_Supplied text_.
Measuring the impact of influenza on mortality

Abstract

Statistical methods for the analysis of time series data are commonly applied to quantify the population mortality burden of influenza. Here, I examined the methodology used to make these estimates, and applied modified methods to data from China including mainland and Hong Kong. I first reviewed studies of influenza-associated excess mortality, identifying 103 published papers, and classified the methods used into time series models with an influenza virus activity proxy (52.4%), Serfling-type models (27.2%), other time series models (27.2%), and multiplier methods (3.9%). The impacts of methodological choices on the estimates of influenza-associated excess mortality were evaluated using a random-effect meta-regression model. The influenza-associated excess mortality rates estimated from Serfling-type models were found to be higher than the estimates based on multiplier methods. The proportions of pneumonia and influenza (P&I), respiratory, and respiratory and cardiovascular (R&C) excess mortality in all influenza-associated excess mortality were estimated to be 16.5% (95% confidence interval (CI): 13.1%, 20.7%), 32.1% (95% CI: 26.9%, 38.2%), and 71.3% (95% CI: 64.1%, 79.3%), respectively for older adults.

I analyzed data on 244,800 respiratory deaths in mainland China between 2010/11 and 2014/15, from a mortality reporting system covering approximately 4.2% of the whole population. Based on the linear regression models fitted for the 22 provinces and the meta-regression models constructed to extrapolate the influenza-associated excess respiratory mortality rates in the remaining nine provinces, it was estimated that an average of 88,100 (95% CI: 84,200, 92,000) influenza-associated respiratory excess deaths occurred in mainland China annually, corresponding to 8.2% (95% CI: 7.9%, 8.6%) of all annual respiratory deaths.

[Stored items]

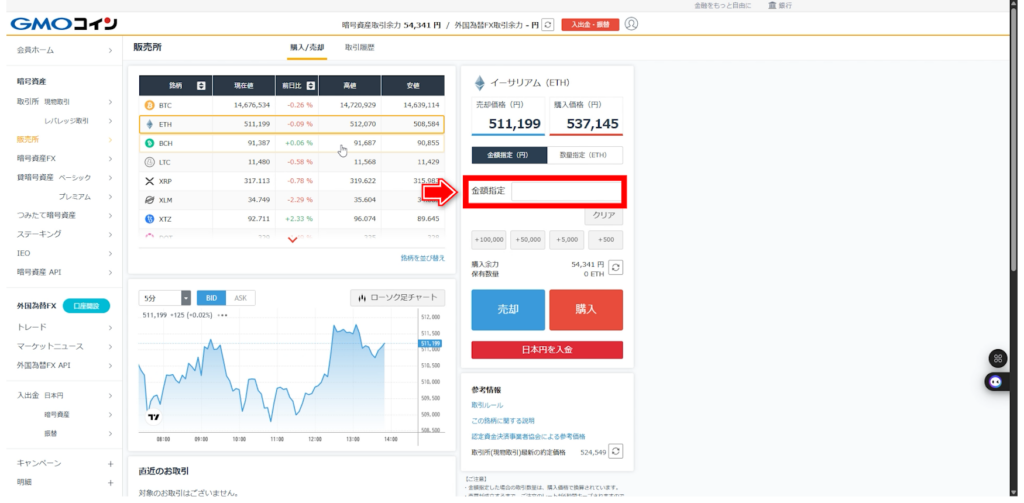
Task: Refresh the trading balance in the header
Action: pyautogui.click(x=547, y=24)
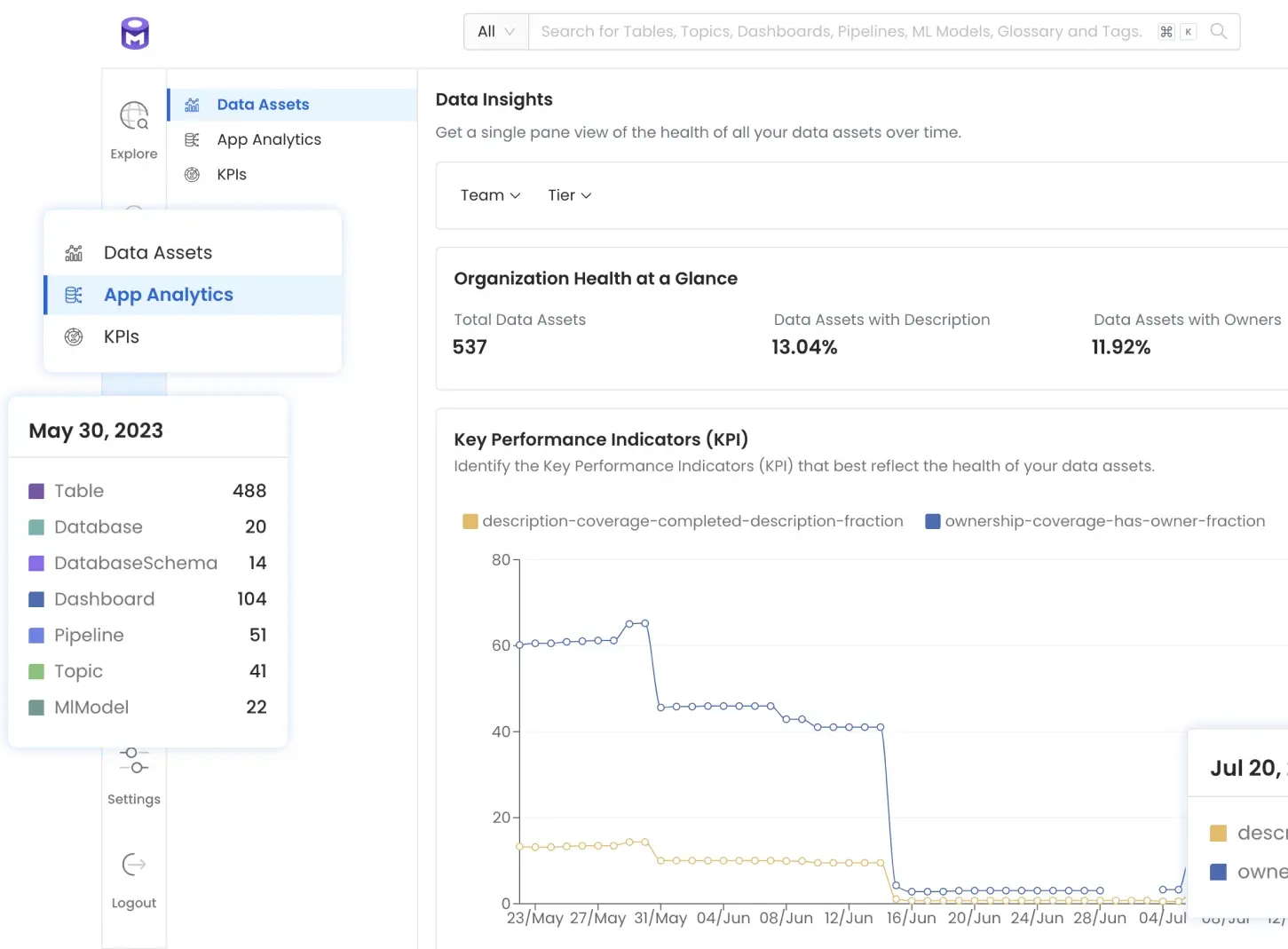The height and width of the screenshot is (949, 1288).
Task: Open the Tier filter dropdown
Action: [569, 195]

_Requirement_. Reproduce the portion of the influenza mortality text starting at "I analyzed data" and ending at "annual respiratory deaths.".

_Your solution_.
I analyzed data on 244,800 respiratory deaths in mainland China between 2010/11 and 2014/15, from a mortality reporting system covering approximately 4.2% of the whole population. Based on the linear regression models fitted for the 22 provinces and the meta-regression models constructed to extrapolate the influenza-associated excess respiratory mortality rates in the remaining nine provinces, it was estimated that an average of 88,100 (95% CI: 84,200, 92,000) influenza-associated respiratory excess deaths occurred in mainland China annually, corresponding to 8.2% (95% CI: 7.9%, 8.6%) of all annual respiratory deaths.